== The data ==
Segment Open

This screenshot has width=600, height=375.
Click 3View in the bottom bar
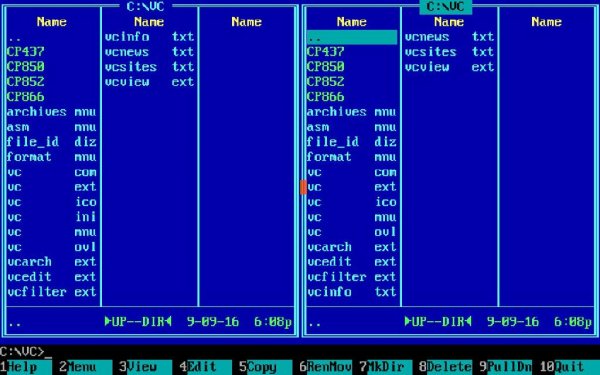pos(146,367)
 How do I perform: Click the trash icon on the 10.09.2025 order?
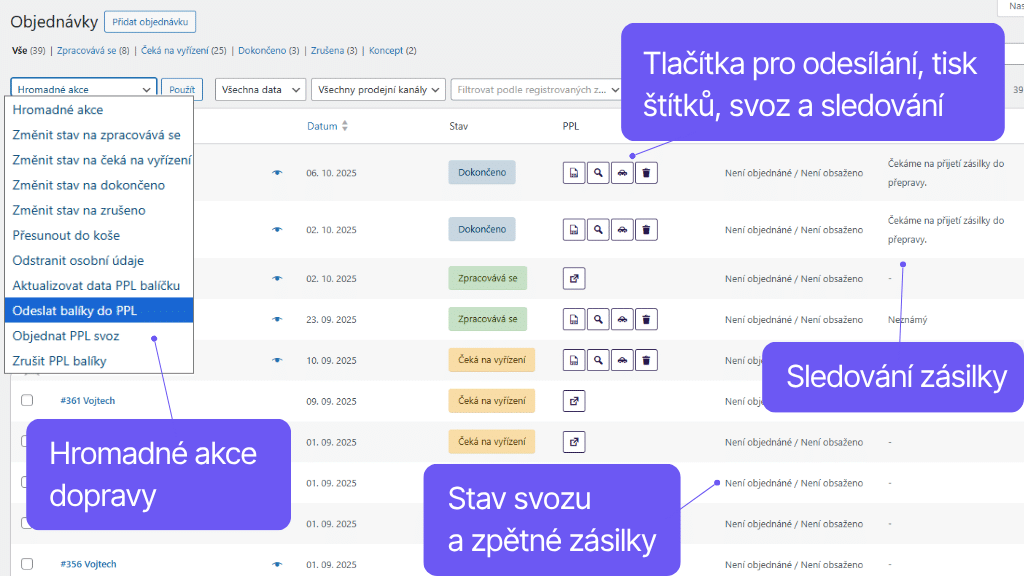pyautogui.click(x=645, y=359)
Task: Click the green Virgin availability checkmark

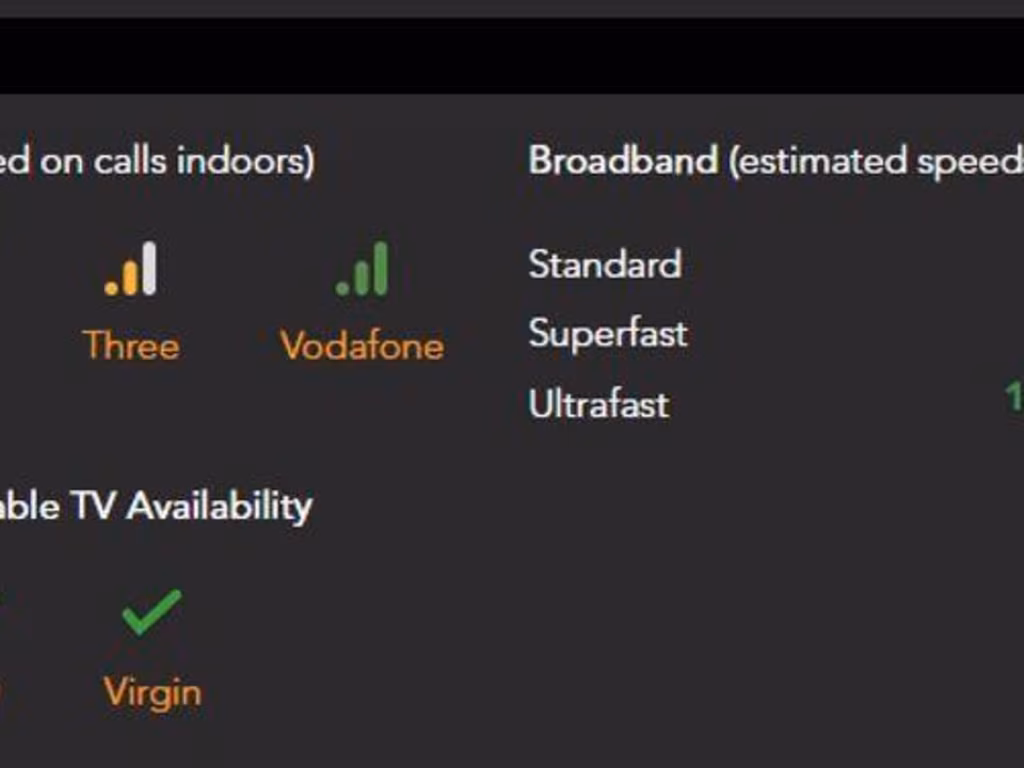Action: click(151, 611)
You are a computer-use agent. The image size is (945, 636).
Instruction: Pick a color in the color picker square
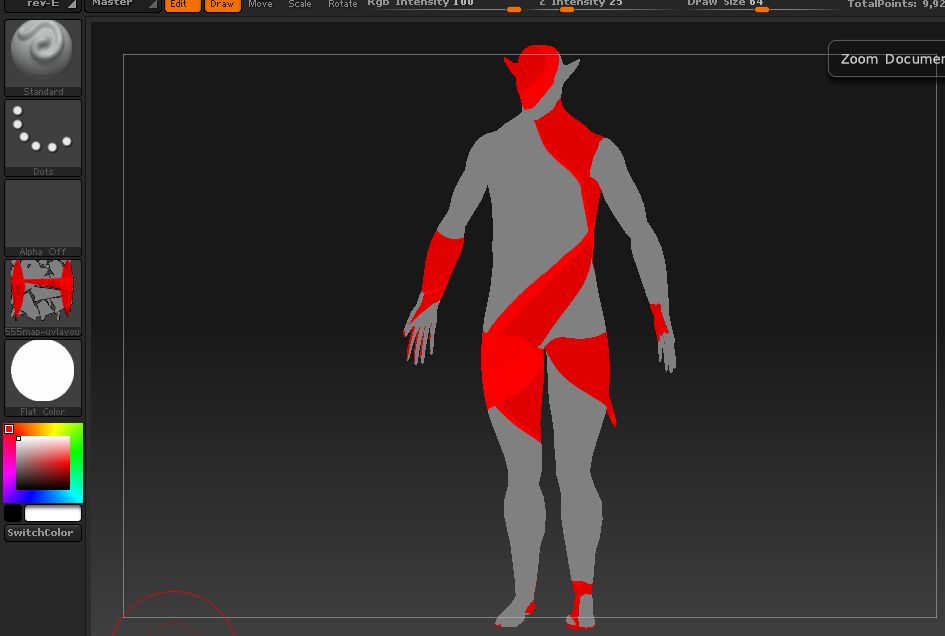(x=43, y=463)
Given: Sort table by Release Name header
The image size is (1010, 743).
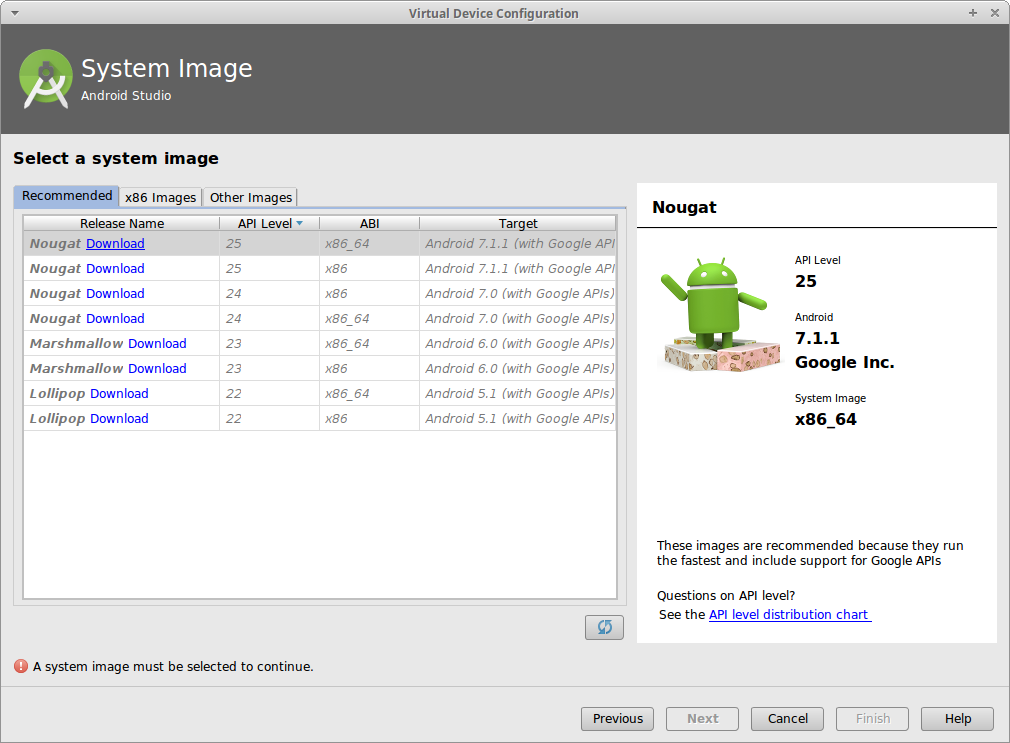Looking at the screenshot, I should pos(122,224).
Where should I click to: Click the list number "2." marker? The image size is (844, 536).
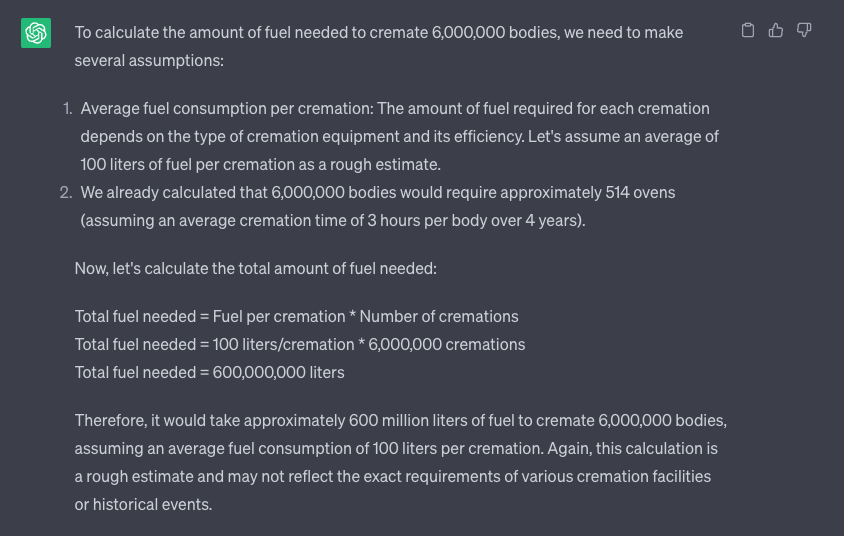pos(67,192)
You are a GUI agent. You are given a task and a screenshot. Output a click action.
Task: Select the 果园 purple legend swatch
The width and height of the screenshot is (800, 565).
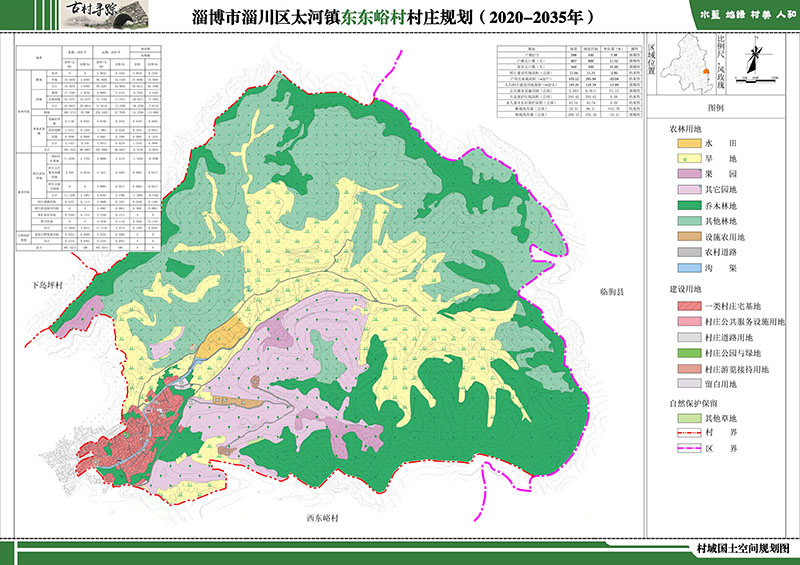coord(689,174)
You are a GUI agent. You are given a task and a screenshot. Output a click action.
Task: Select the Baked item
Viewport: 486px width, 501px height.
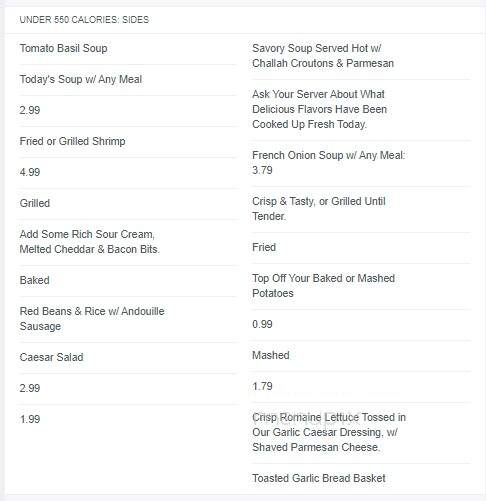34,280
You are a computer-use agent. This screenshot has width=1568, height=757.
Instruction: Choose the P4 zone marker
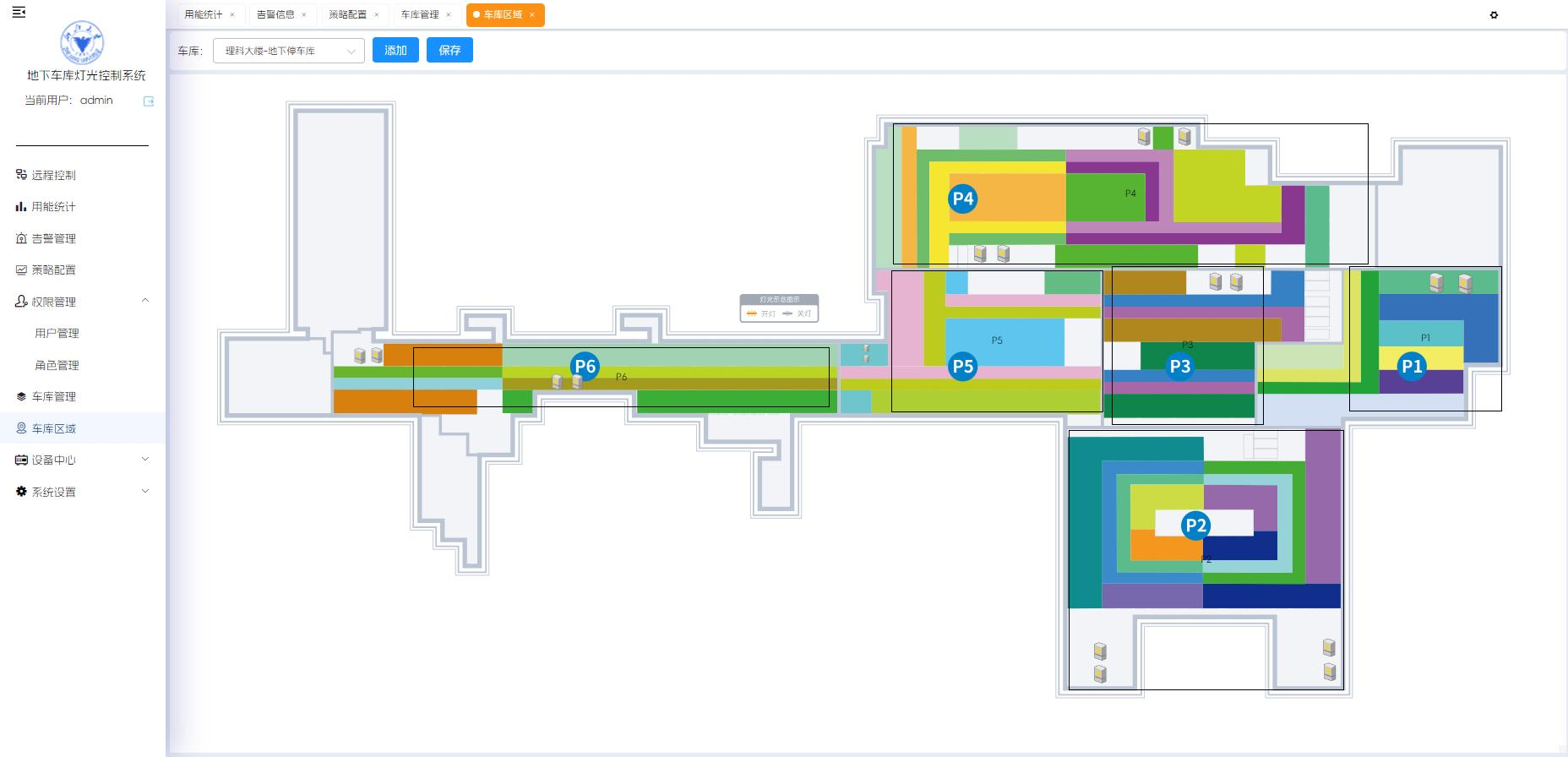click(963, 199)
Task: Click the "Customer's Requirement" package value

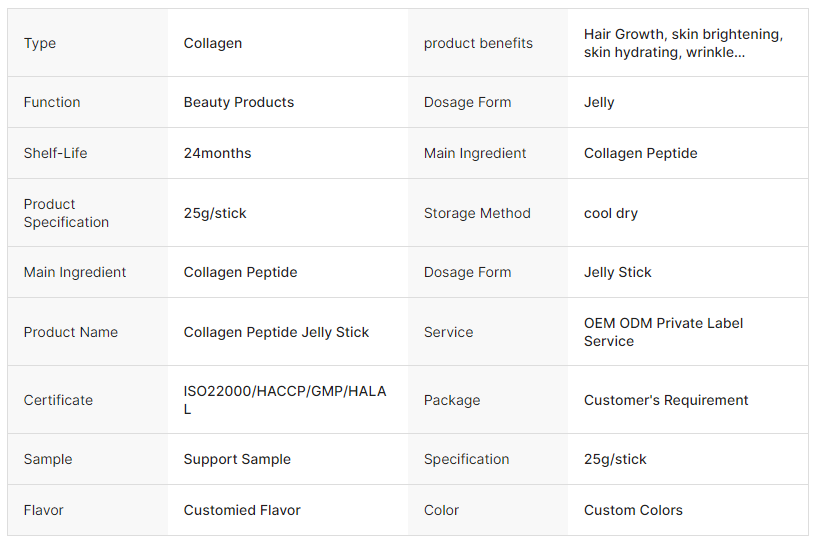Action: click(666, 400)
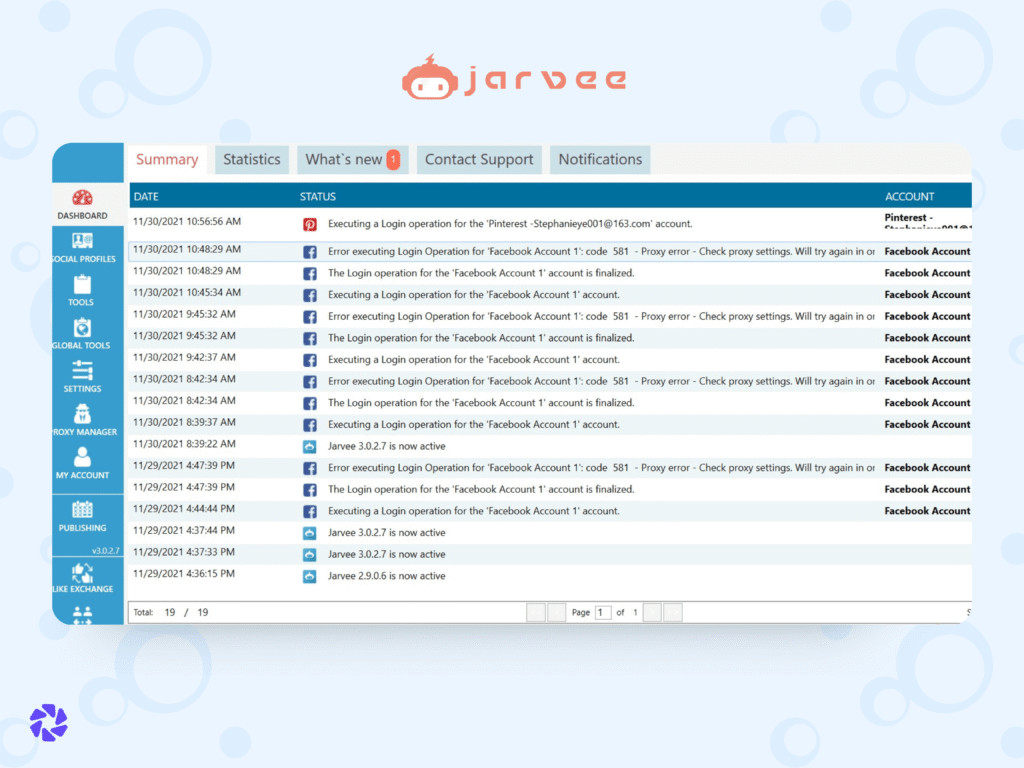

Segment Closed

== Assignment ==
Every line of the data above should be quoted exactly. Omit the pictures.

== Written response ==
This screenshot has width=600, height=375.
Click 3View in the bottom bar
pos(146,367)
 How do I perform: Click the trash icon on the 10.09.2025 order?
pyautogui.click(x=645, y=359)
Task: Click the green Virgin availability checkmark

Action: click(151, 611)
You are a computer-use agent. The image size is (945, 636).
Instruction: Pick a color in the color picker square
(x=43, y=463)
Given: Sort table by Release Name header
The image size is (1010, 743).
Looking at the screenshot, I should pos(122,224).
Where should I click to: Click the list number "2." marker? The image size is (844, 536).
pos(67,192)
You are a GUI agent. You are given a task and a screenshot. Output a click action.
Task: Select the 果园 purple legend swatch
The width and height of the screenshot is (800, 565).
coord(689,174)
You are a GUI agent. You are given a task and a screenshot. Output a click action.
Task: Select the Baked item
Viewport: 486px width, 501px height.
34,280
You are a computer-use agent. This screenshot has width=1568, height=757.
Instruction: Choose the P4 zone marker
click(963, 199)
Task: Click the "Customer's Requirement" package value

Action: click(666, 400)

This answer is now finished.